Page extract

B12 Evidence-based medicine (EBM) Flashcards
what is the definition of EBM?
- ‘evidence-based medicine is the conscientious, explicit and judicious use of current best evidence in making decisions about the care of individual patients’
- taking the best evidence we have and applying that to giving the best patient-specific care possible
what do we mean by evidence in EBM?
- published research
- mainly interested in studies with patients to test the effect of an intervention
what is an RCT? explain
- randomised controlled trial
- ideally it is double-blind (subjects and healthcare professionals don’t know which group is which)
- other factors are minimised (make 2 groups evenly balanced with ethnicities, genders, ages, all at the same stage of disease etc.)
what is evidence-based practice?
- integration of best research evidence with clinical expertise and patient values
- putting the evidence into practice specific to patients and what will work best for them eg. ‘I want to go back to work’
what is primary literature?
- original and ‘cutting edge’ information
- consists of research studies, case reports, editorials and letters to the editor
what is secondary literature?
- indexing and abstracting services
- usually available online or via CD-ROM
- used to access primary literature
what is tertiary literature?

Saved data entries
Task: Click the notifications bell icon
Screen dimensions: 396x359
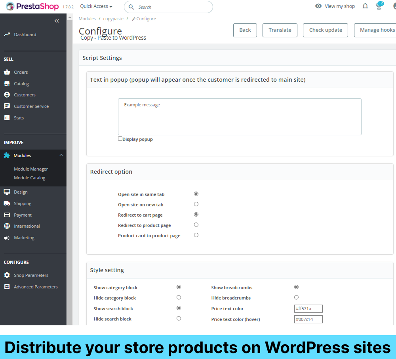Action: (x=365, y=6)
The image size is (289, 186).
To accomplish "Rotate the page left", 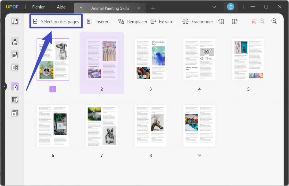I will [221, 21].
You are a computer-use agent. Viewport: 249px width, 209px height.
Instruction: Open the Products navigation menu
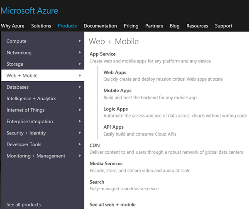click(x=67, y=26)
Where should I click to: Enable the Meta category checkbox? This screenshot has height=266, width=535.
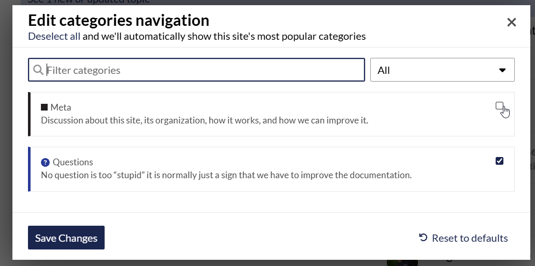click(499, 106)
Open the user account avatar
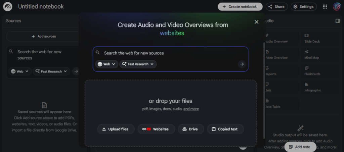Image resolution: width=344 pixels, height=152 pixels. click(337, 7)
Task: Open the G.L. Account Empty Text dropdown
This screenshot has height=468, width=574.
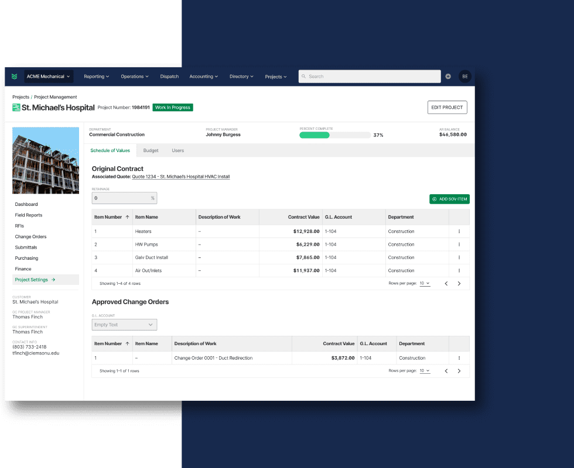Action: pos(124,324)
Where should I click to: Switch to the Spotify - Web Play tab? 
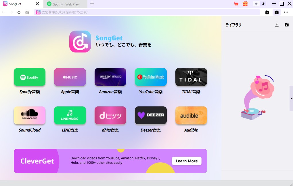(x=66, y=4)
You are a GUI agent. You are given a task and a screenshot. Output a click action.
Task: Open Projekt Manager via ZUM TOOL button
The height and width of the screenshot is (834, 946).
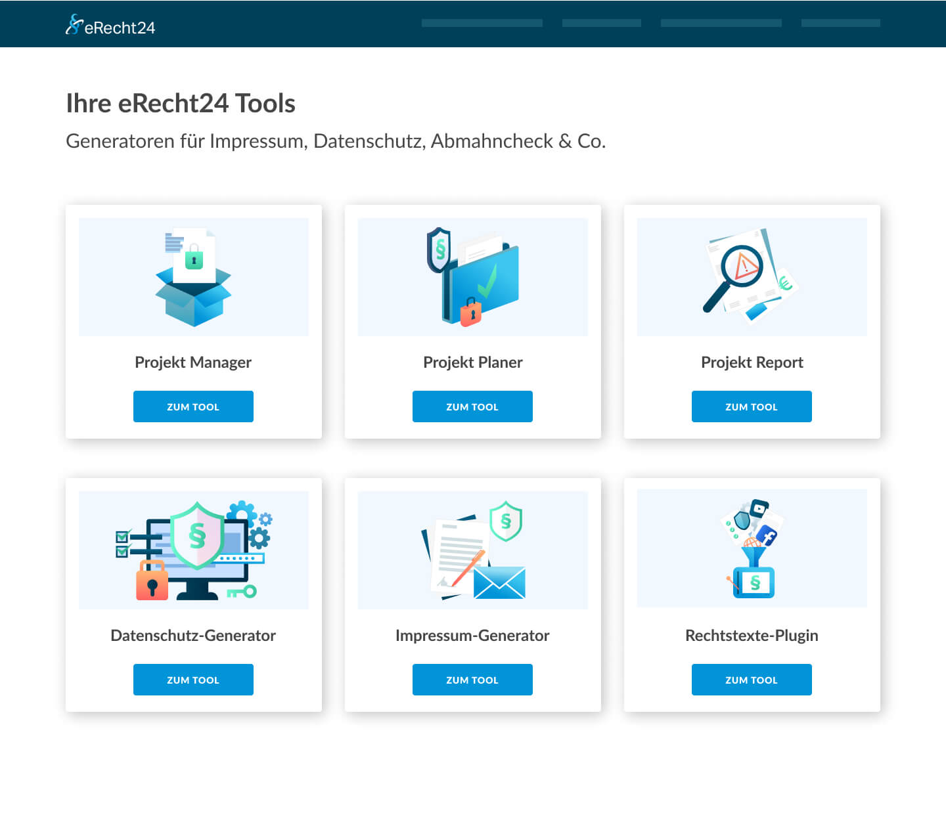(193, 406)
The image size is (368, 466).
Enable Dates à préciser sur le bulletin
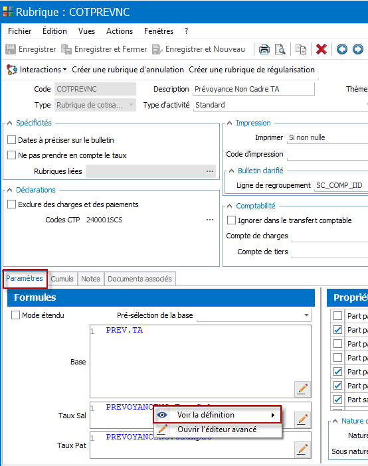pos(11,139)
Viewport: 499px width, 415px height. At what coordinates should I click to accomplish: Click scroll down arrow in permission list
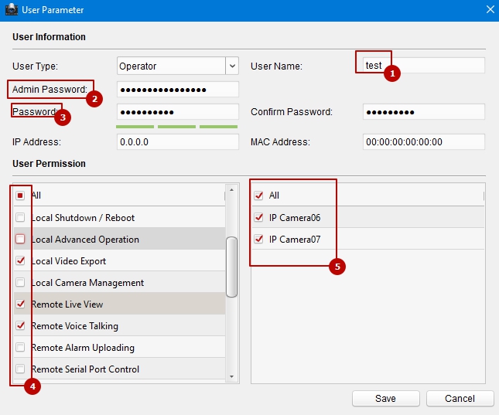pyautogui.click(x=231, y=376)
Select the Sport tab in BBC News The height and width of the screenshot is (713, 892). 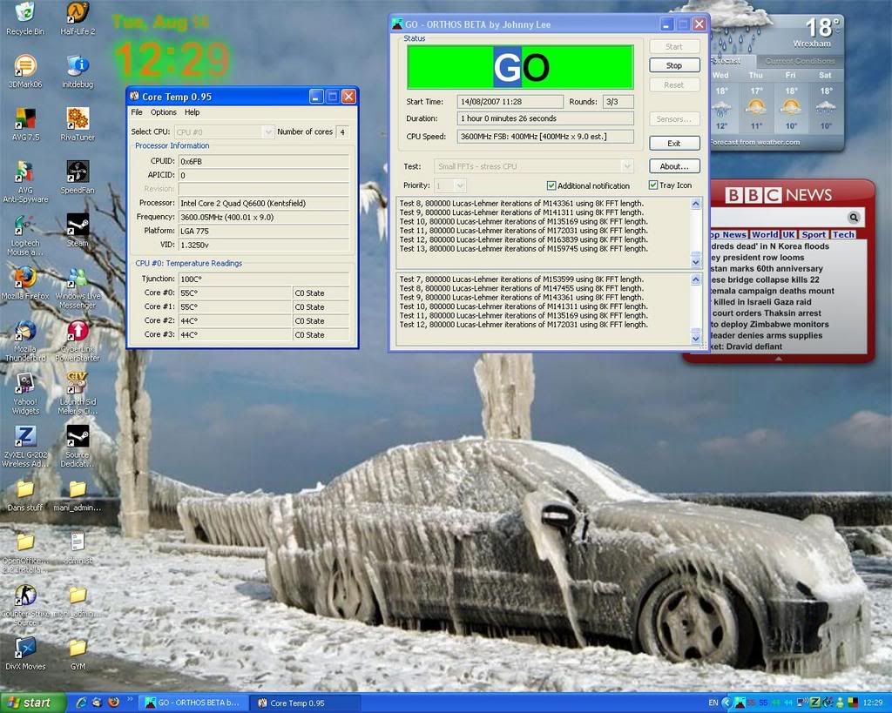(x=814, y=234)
* * *
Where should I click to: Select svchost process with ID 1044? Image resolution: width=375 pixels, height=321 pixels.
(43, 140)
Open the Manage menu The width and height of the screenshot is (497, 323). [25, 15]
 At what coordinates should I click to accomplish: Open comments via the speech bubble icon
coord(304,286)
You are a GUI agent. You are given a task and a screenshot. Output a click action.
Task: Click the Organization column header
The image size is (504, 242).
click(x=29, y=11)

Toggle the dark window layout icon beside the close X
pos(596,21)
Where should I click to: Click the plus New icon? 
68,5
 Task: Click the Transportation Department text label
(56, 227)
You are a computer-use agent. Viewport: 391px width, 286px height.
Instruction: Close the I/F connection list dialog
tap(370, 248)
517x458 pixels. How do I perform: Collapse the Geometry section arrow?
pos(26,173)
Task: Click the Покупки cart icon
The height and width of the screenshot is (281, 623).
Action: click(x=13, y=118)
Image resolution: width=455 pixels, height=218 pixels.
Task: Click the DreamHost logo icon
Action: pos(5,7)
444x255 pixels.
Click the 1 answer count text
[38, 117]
---
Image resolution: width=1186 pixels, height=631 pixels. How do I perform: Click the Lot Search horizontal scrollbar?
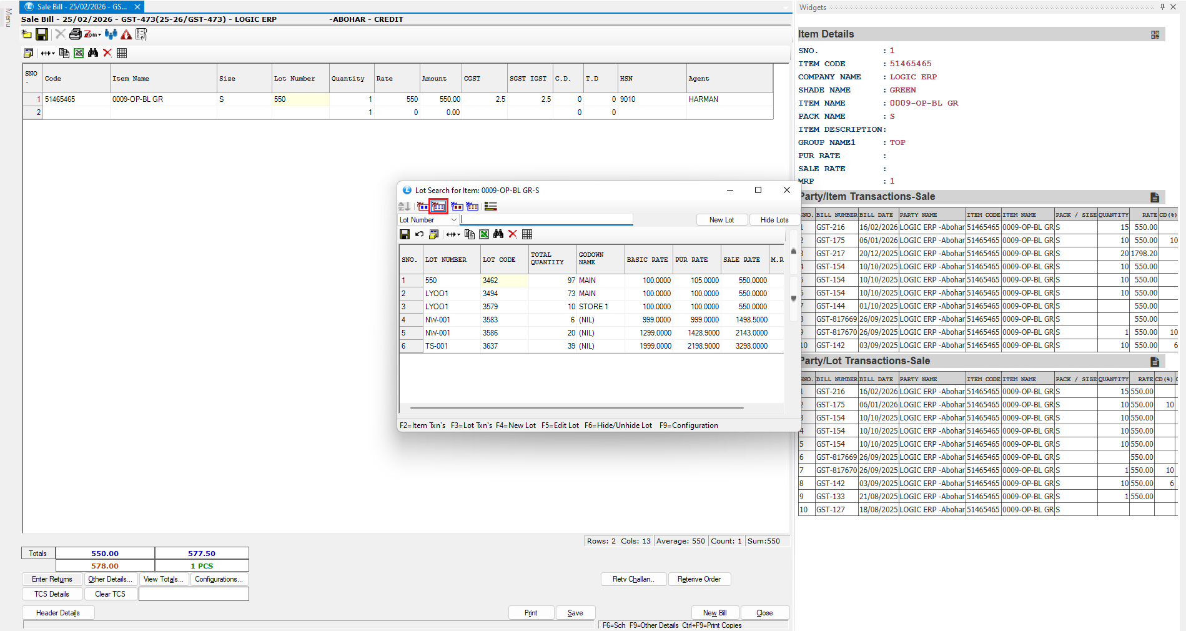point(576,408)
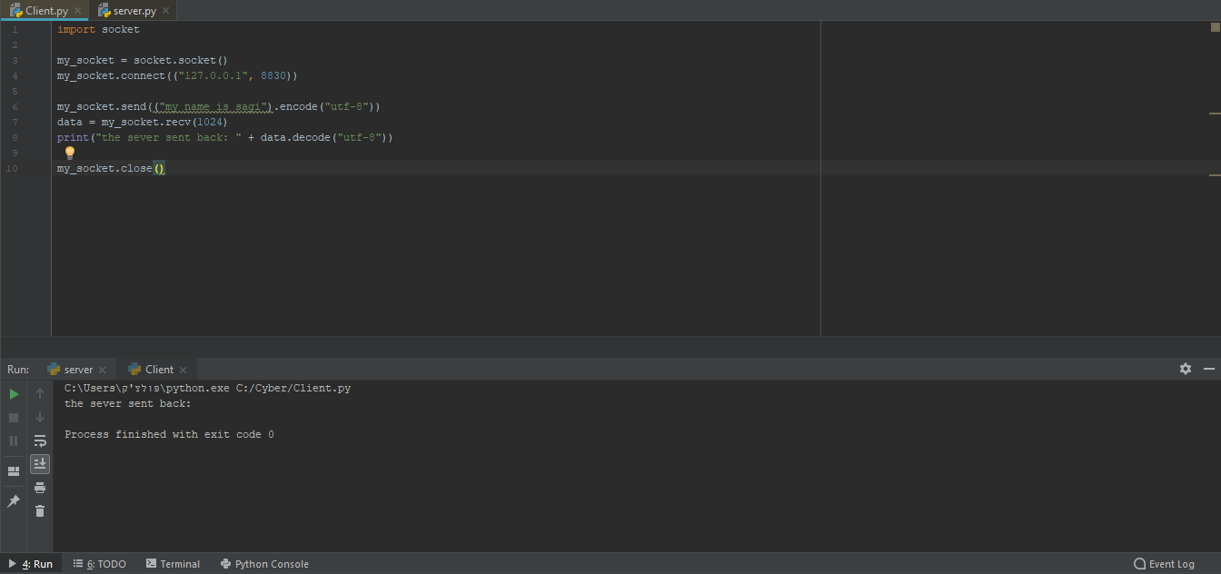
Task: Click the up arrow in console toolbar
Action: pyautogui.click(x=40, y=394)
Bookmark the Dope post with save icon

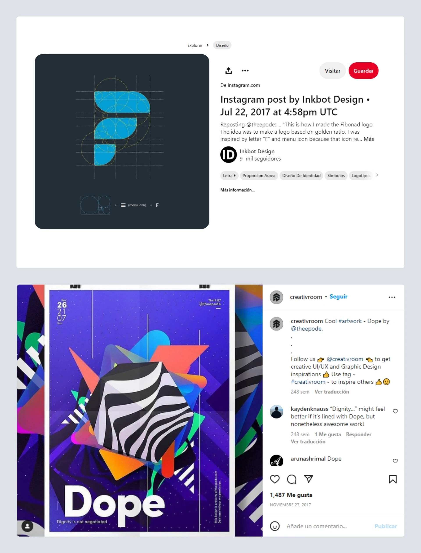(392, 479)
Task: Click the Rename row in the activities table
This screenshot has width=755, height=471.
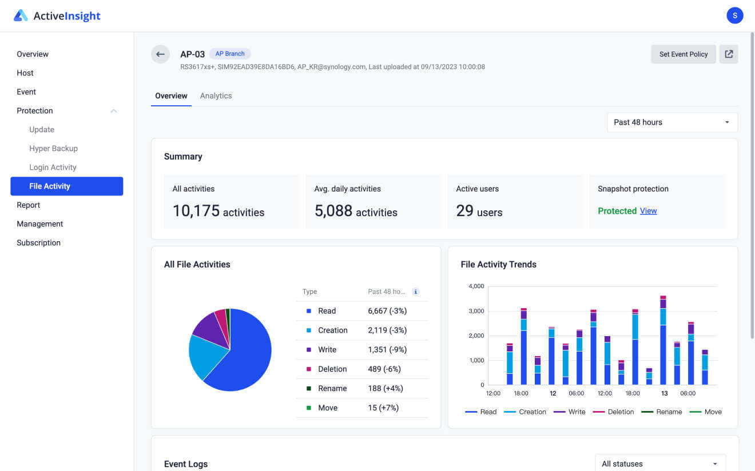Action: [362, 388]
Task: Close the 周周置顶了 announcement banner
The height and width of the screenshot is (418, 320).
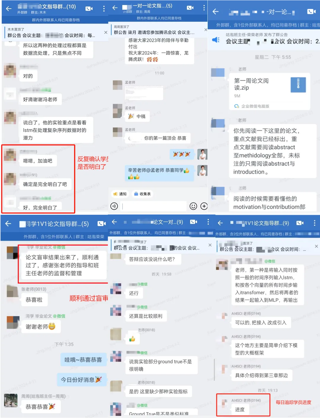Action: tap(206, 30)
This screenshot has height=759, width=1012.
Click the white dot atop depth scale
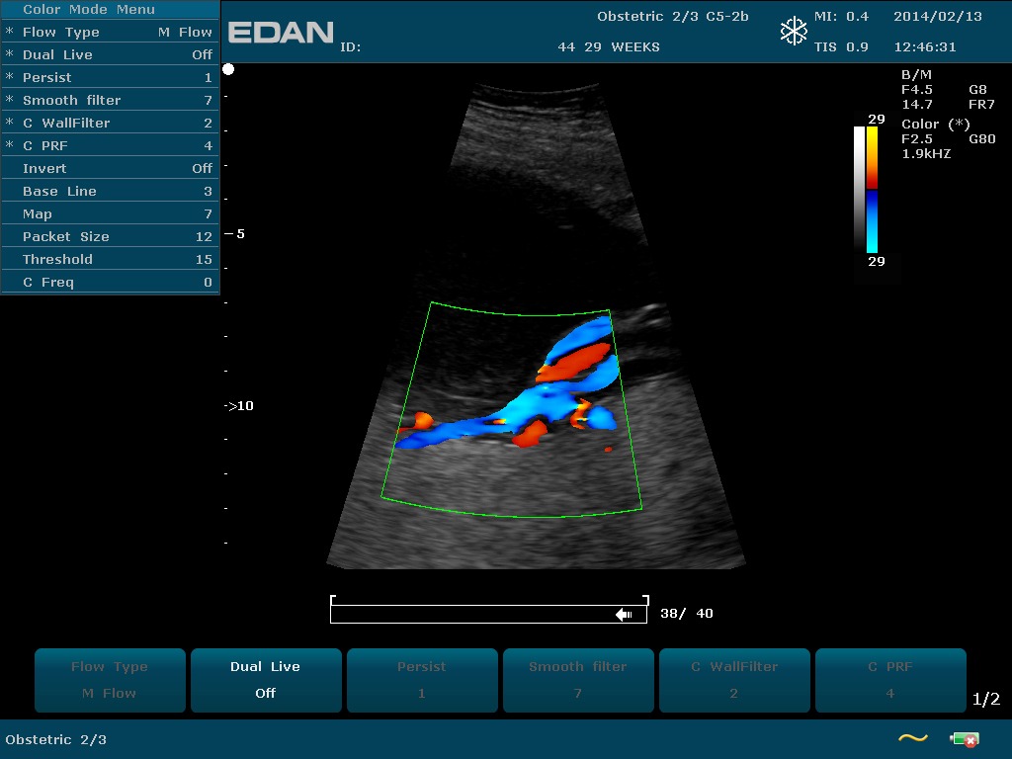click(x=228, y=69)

The problem
Continue the evidence-based medicine flashcards from where they stop.

Exercise answer
- represents core knowledge established via primary literature
- comprises textbooks and full text databases
what are the 5 steps of evidence-based practice?
- formulate a clinical question
- assemble evidence
- critical appraisal of evidence
- applying the evidence
- reflection
what 4 elements is a well-defined clinical question comprised of? state the 4 letters
PICO
describe what PICO is used for and explain each element of it
- PICO is the 4 elements required in a well-defined clinical question
P: patient / patient population (who are we looking at? what condition is it and is it mild or severe?)
I: intervention available (what is the intervention? is it a medicine or another form of care?)
C: comparison of alternative (against old medicine?)
O: outcomes desired (what outcome is of interest?)
state and explain some criticisms of EBM
- too good for drug companies (medicines easily approved by NICE)
- volume of evidence is unmanageable
- not measuring the right outcomes
- statistical significance may be marginal in clinical practice
- driven ‘rules’ rather than patient-centred (pushes us towards guidelines)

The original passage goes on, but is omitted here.